Skeletons in the Closet
Gubernatorial hopeful Ah-nold told Oprah yesterday that an interview from the 70s in which he described drug use and group sex was part of an attempt to promote interest in weightlifting by telling outrageous stories that glamorized the sport. WULAD’s crack research team has discovered that this was in fact an ongoing strategy for Schwarzenegger, and presents the following interview excerpts as examples...
Playboy Magazine, 6/24/84, promoting The Terminator: “Well, you know James Cameron and I spent a lot of time driving around L.A. on a motorcycle killing police, you know, to try to get used to the role… also we jumped on Linda Hamilton, but you know, Cameron can’t do it in front of other guys.”

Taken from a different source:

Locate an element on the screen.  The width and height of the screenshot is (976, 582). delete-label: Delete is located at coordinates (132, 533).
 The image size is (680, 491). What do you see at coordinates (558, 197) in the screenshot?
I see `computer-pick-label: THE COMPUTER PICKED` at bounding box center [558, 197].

Variety, 5/15/88, promoting Twins: “Well, I spent a lot of time having sex with twins to prepare for the role, and one time me and the twins jumped on Danny DeVito and took him upstairs, but he was still mad about what Judd Hirsch did to him on the set of Taxi.”

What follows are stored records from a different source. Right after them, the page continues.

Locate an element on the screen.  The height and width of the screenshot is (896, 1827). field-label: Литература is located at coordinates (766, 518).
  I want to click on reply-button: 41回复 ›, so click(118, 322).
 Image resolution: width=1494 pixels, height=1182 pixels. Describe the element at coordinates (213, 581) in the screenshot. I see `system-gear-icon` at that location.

Ladies' Home Journal, 7/18/90, promoting Kindergarten Cop: “Well, you know I spent a lot of time asking people 'who is your daddy, and what does he do?', to get used to the role... also I took a bunch of kids and threw them in jail and interrogated them for hours without food and water, but this was before I really knew much about the script other than the title. And I’ll tell you a secret—this is not a tumor, either.” [pointing and winking.]
Sacramento Bee, 8/24/03, campaigning for Governor: “Well, in the old days I spent a lot of time at hash parties, and one time me and Danny DeVito jumped on Arianna Huffington, but you know Cruz Bustamante can’t do it in front of other guys. Also I have hired a hit man to kill Gray Davis, who I could crush like a twig between my rippling thighs, but I am too busy with the group sex, you know. Join Arnold!”
Captain Marble
He's... looking... at me!
Raising the Clark Bar
Sources say that Wesley Clark has decided to throw his hat into the presidential ring. The great thing is that the Republicans will still try to find a way to paint him as weak on defense (even though he was a decorated general), Ann Coulter will still call him a traitor, it’ll be fun. In case you missed it the first time, here’s my list of potential campaign slogans for my new favorite army guy:
• "I took it to Slobodan Milosevic—Now I'm going to take it to the economy!"
• "If I can command a bunch of Bulgarian fighter pilots, just think what I can do with Congress!"
• "Let's pretend the Kosovo Muslims are the Democrats, and the Yugoslav army is the Republicans, and the Croats are the swing voters, and the Montenegro militia is, um..."
• "The Serbs don't hate me for nothin'!"
• "Blowing shit up for America since 1966!"